Mawdûd ibn Altuntakin was the Turkish lord of Mosul in Iraq (1108-1113), who led three major military campaigns against the Franks of Outremer.

In May 1110, at the request of the Saljûq sultan Muhammad Tapar, Mawdûd attacked the city of Edessa (mod. Şanlıurfa, Turkey), assisted by two Turcoman leaders, īlghāzī and Suqmān al-Qutbī. They retreated after the arrival of relieving forces under King Baldwin I of Jerusalem and Tancred of Antioch, but were able to defeat the Franks near the Euphrates. However, the Turkish commanders lacked a strategy for further action and returned home.

In 1111 the inhabitants of Aleppo appealed to the ‘Abbāsid caliph in Baghdad for help against the encroachments of the Franks. Sultan Muhammad Tapar ordered Mawdûd and other Turkish lords from Persia and Mesopotamia to undertake a jihād (holy war) and sent two of his sons on the campaign. This large army besieged Edessa and Turbessel (mod. Tellbaflar Kalesi, Turkey) without success, and when it moved on to Aleppo, the ruler of Aleppo, Ridwān, closed the city to it, fearing the loss of his independence to the Turks of Iraq and Persia. Although Mawdûd and his allies were able to ward off the Frankish attack on the town of Shaizar (south of Aleppo), the army eventually dispersed.

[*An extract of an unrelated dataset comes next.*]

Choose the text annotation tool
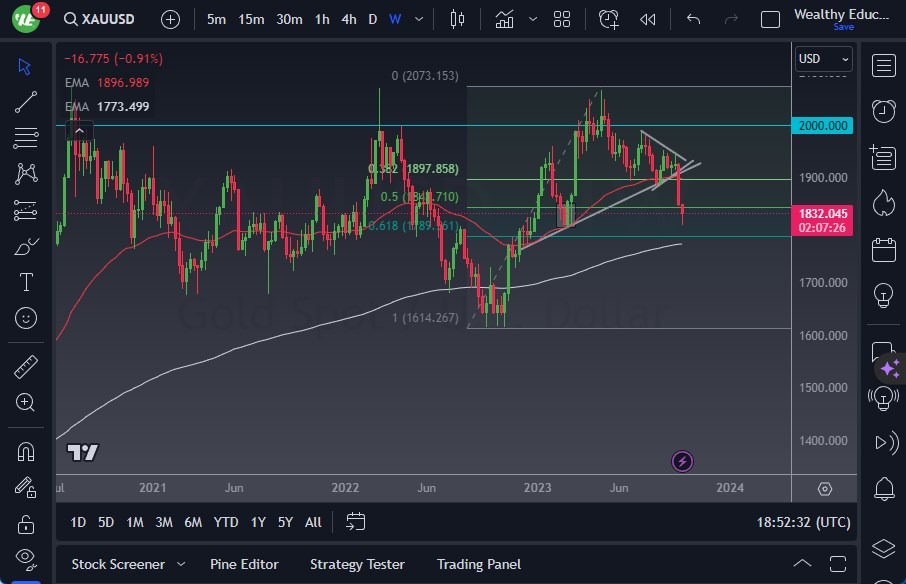Viewport: 906px width, 584px height. tap(27, 282)
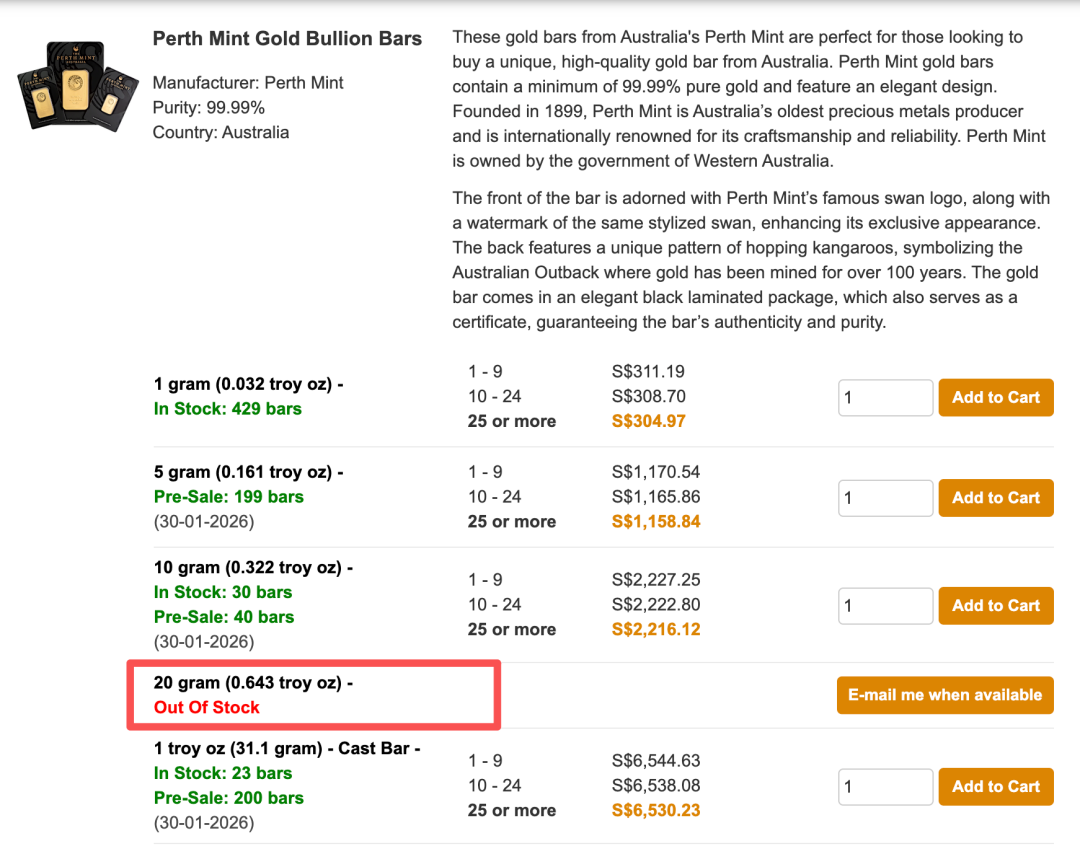Click the 5 gram (0.161 troy oz) label

click(x=248, y=472)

Mawdûd’s last compaign was the most effective one. In spring 1113, Tughtigin, atabeg of Damascus, asked Mawdûd for military help against Baldwin I of Jerusalem, who was plundering Damascene territory. A large army under Mawdûd arrived in Syria in May 1113. Baldwin I, fearing the strength of the Iraqi army, offered some territorial concessions to Tughtigin. However, on 28 June 1113 the joint Muslim forces confronted the army of Jerusalem at al-Sinnabrah, south of Lake Tiberias. According to William of Tyre and most Muslim chroniclers, the battle was disastrous for the Franks, and subsequently the Muslim forces plundered Palestine all summer, reaching as far as Jaffa (mod. Tel Aviv-Yafo, Israel) and Acre (mod. ‘Akko, Israel). Tughtigin feared Mawdûd’s huge success and ended the campaign, even though Jerusalem was left nearly unprotected. When Mawdûd withdrew to Damascus, he was murdered in September by Assassins hired by Tughtigin. As a result, Damascus and Jerusalem established peaceful relations and cooperated against the sultan.